All of this potential is promising, but it will only be achieved with substantial work. The international initiatives must expand their memberships, scale up their work, and ensure they do not displace climate efforts elsewhere. Individual local governments and companies must work to make their commitments reality. And better data and reporting is needed to measure additional climate action outside of national governments, which could not be assessed in this report.
Yet even if all these commitments are fully met, they are not enough to keep the temperature rise to 1.5°C, which the Intergovernmental Panel on Climate Change says will significantly limit devastation for millions of people, plant and animal species compared to 2°C. The global economy is still ill-prepared to protect humanity from the worst impacts of climate change and urgently needs stronger and faster action from all national, local and private sector parties.
The results show national leaders already have greater space to hike their targets, thanks to commitments by their local governments and corporations. Some of the 10 major emitters analysed in the report could even over-achieve their existing Paris pledges, including:
- In the European Union, the full implementation of recorded and quantified individual commitments by cities, regions and companies could lead to an emissions reduction of up to 48 percent by 2030 from 1990 levels – a 20% jump from the current goal of at least 40 percent.
- In India, their commitments would add a 5.5 percent reduction to the current national policy projections for 2030 (equal to 3,800 to 4,200 million tonnes (Mt) of CO2e per year). The national policy already puts India on track to surpass its Paris pledge by 1,100 to 1,900 MtCO2e per year.
- In Japan, city, region and business commitments would lower emissions by up to 70 MtCO2e per year below the country’s Paris pledge by 2030.
Subnational and corporate commitments are particularly important in countries like Brazil and the US, where national leaders are unravelling climate policies. In the United States, these commitments could put the country in range of meeting its climate pledge for 2025, despite efforts by the Trump administration to roll back policies.

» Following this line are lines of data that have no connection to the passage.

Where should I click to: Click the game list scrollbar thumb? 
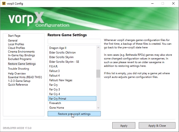click(98, 74)
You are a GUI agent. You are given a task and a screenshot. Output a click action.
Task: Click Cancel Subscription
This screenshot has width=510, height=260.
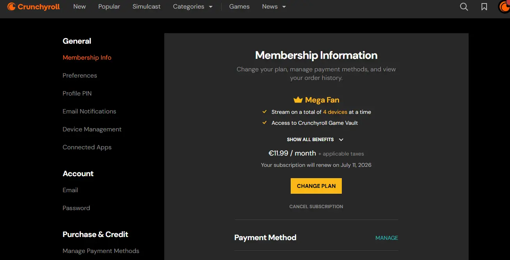coord(316,207)
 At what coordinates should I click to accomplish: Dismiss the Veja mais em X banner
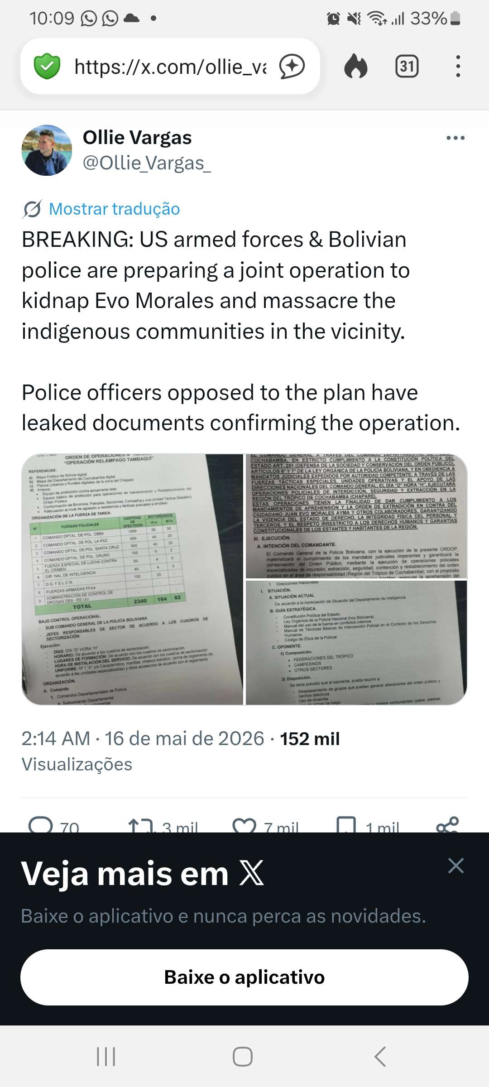456,866
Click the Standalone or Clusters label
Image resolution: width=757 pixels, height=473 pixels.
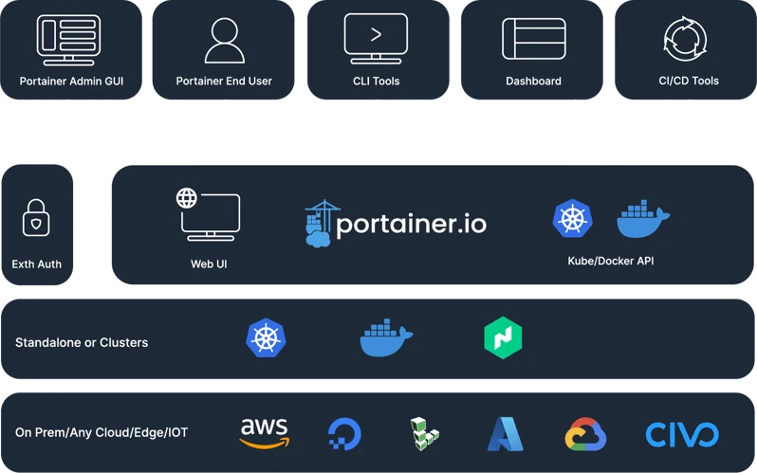tap(82, 342)
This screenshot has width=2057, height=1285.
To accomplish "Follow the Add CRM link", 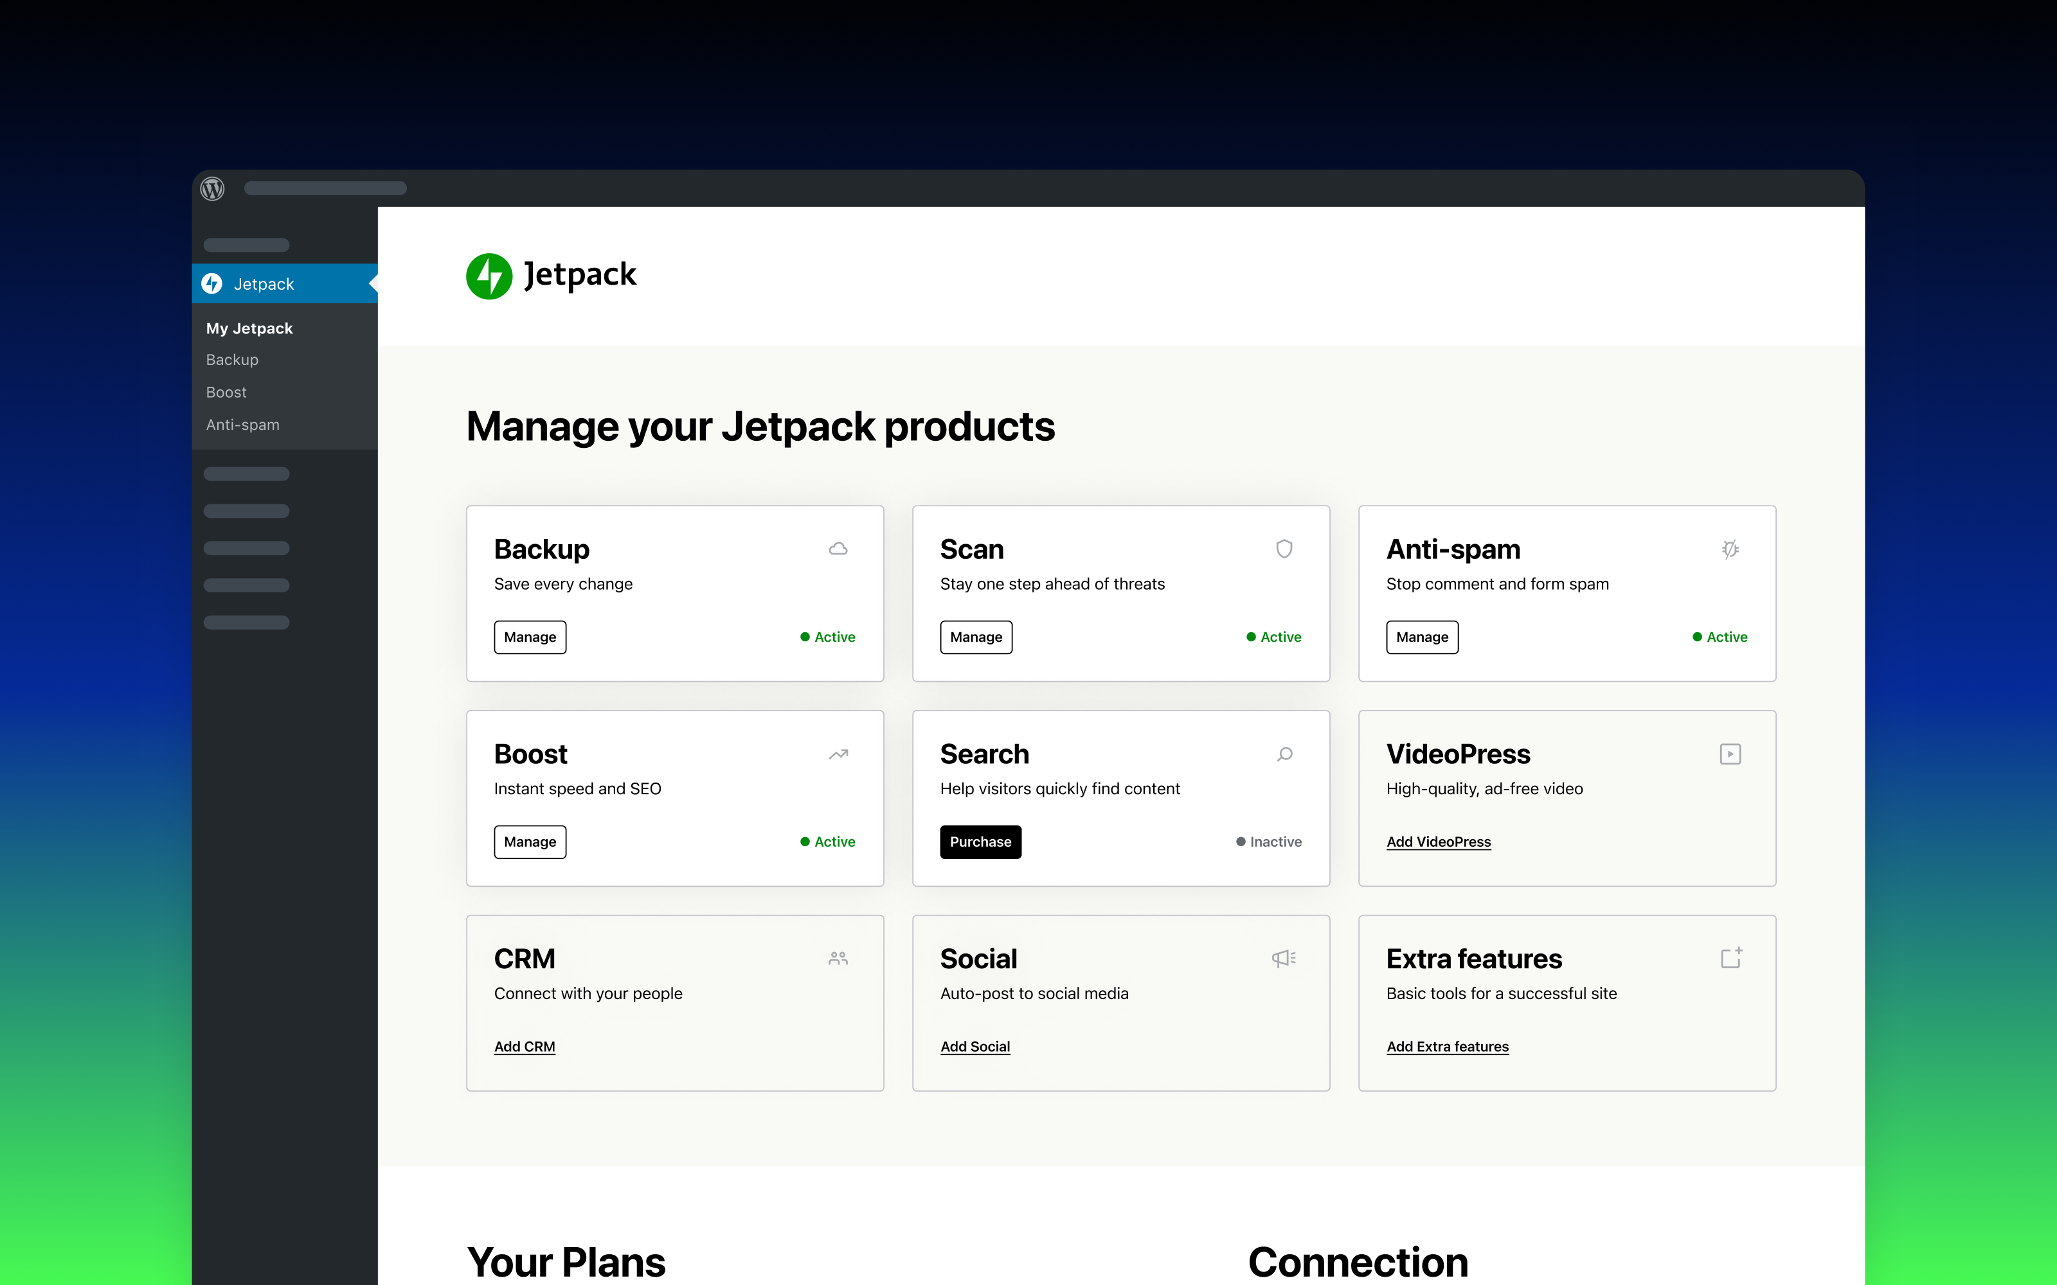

To align with a 1.5°C limit, national governments must incorporate these city, regional and corporate commitments into their Paris Agreement plans, which are due to be revised and upgraded by 2020. They should also set policies to help these commitments become reality and share financial and technical resources to implement or scale them up. Cities, regions and businesses must do their part by fulfilling their commitments and increasing them. International initiatives can help national and non-state actors cooperate on common goals, for instance to end deforestation or expand renewable energy and clean transport networks.
“We have shown that cities, regions and businesses set themselves emission reduction goals, many of which are very ambitious. Now these commitments need to be implemented. This is only possible if these actors and national governments work together, mutually reinforcing their activities,” said Dr. Takeshi Kuramochi, the project leader and senior climate policy researcher at NewClimate Instiute.
The report builds on a study released prior to the Global Climate Action Summit in September 2018, which featured thousands of city, region, and corporate leaders and announced nearly 500 new climate change initiatives. This 2019 assessment aims to inform the United Nations’ Climate Action Summit on September 23, which calls on leaders from government, business, civil society and elsewhere to strengthen their commitments in line with a 1.5°C limit.